トランスジェンダー・LGBTのスポーツ参加を支える
変化への挑戦と強い意思、そして夢みる力を描く物語
新たな視点:メディアでのLGBTQ+当事者の描かれ方
通常メディアでのLGBTQ+当事者の物語は主に2つに分かれます。1つ目は一部大衆の異常な好奇心から、性の変種としてセンセーショナルな扱いをされがち。さらに当事者達は、典型的に苦しむ人として描かれがち -彼・彼女の苦しみがあたかも「違う」事が原因で起こるとされてしまう事が多いのです。
もう一方ではカテゴリーに押し込められた人として描かれる事もあります。性転換等が人生のサクセス・ストーリーと紐付けて語られ、男女の社会の出来事として扱われる。トランス女性がヒーロー的に描かれる事が多く、女性らしいトランス女性や筋肉質のトランス男性の描写が多いです。
我々はこのテーマの複雑さから目を逸らす事なく、かつ人間らしい感動を呼び起こすストーリーを目指します。
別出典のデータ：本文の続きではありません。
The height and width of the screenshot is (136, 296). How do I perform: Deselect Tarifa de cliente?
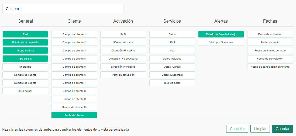tap(74, 115)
これは美しいブロンドヘアを夢見た女性の物語 -実際はカツラでなく植毛という厳しい選択をしなければなりませんでした。元イタリア記録保持者で「不幸せな足の速い男性よりも、幸せでちょっと遅い女性」になることを選んだ物語の記録なのです。
複数のアイデンティティを併せ持つ主人公
この映画は議論や矛盾から逃げずに向き合います。彼女の意見は多彩で様々な常識に疑問を投げかけ、映画の中で答えを追求していきます。ヴァレンティナは足の速い障がい者です。競技練習する事で自分に対する安心感を得られるのです。ヴァレンティナは女性です:女性の身体で生まれようが後天的に選ぶのかは大差ないのです。そしてヴァレンティナは欠損した男性でもありません。いわゆる典型的な男性としてのシンボル(仕事や家族、家やスポーツ選手としての成功)を持ちつつ、それらに疑問を持つ準備もできていました。性転換ではなく自分の人生を掴む事に成功した物語なのです。これは女性となり、社会で未だに平等な扱いを受けない女性として活躍するという二つの夢を実現する、成熟していく人間の物語なのです。
このような視点からタイトルの『5 NANOMOLES』-女性枠の陸上競技におけるテストステロン基準値は雄弁に語りかけます。男性、女性のくっきりとした境界となる基準値として、現代社会で欠落している視点を象徴しているのです。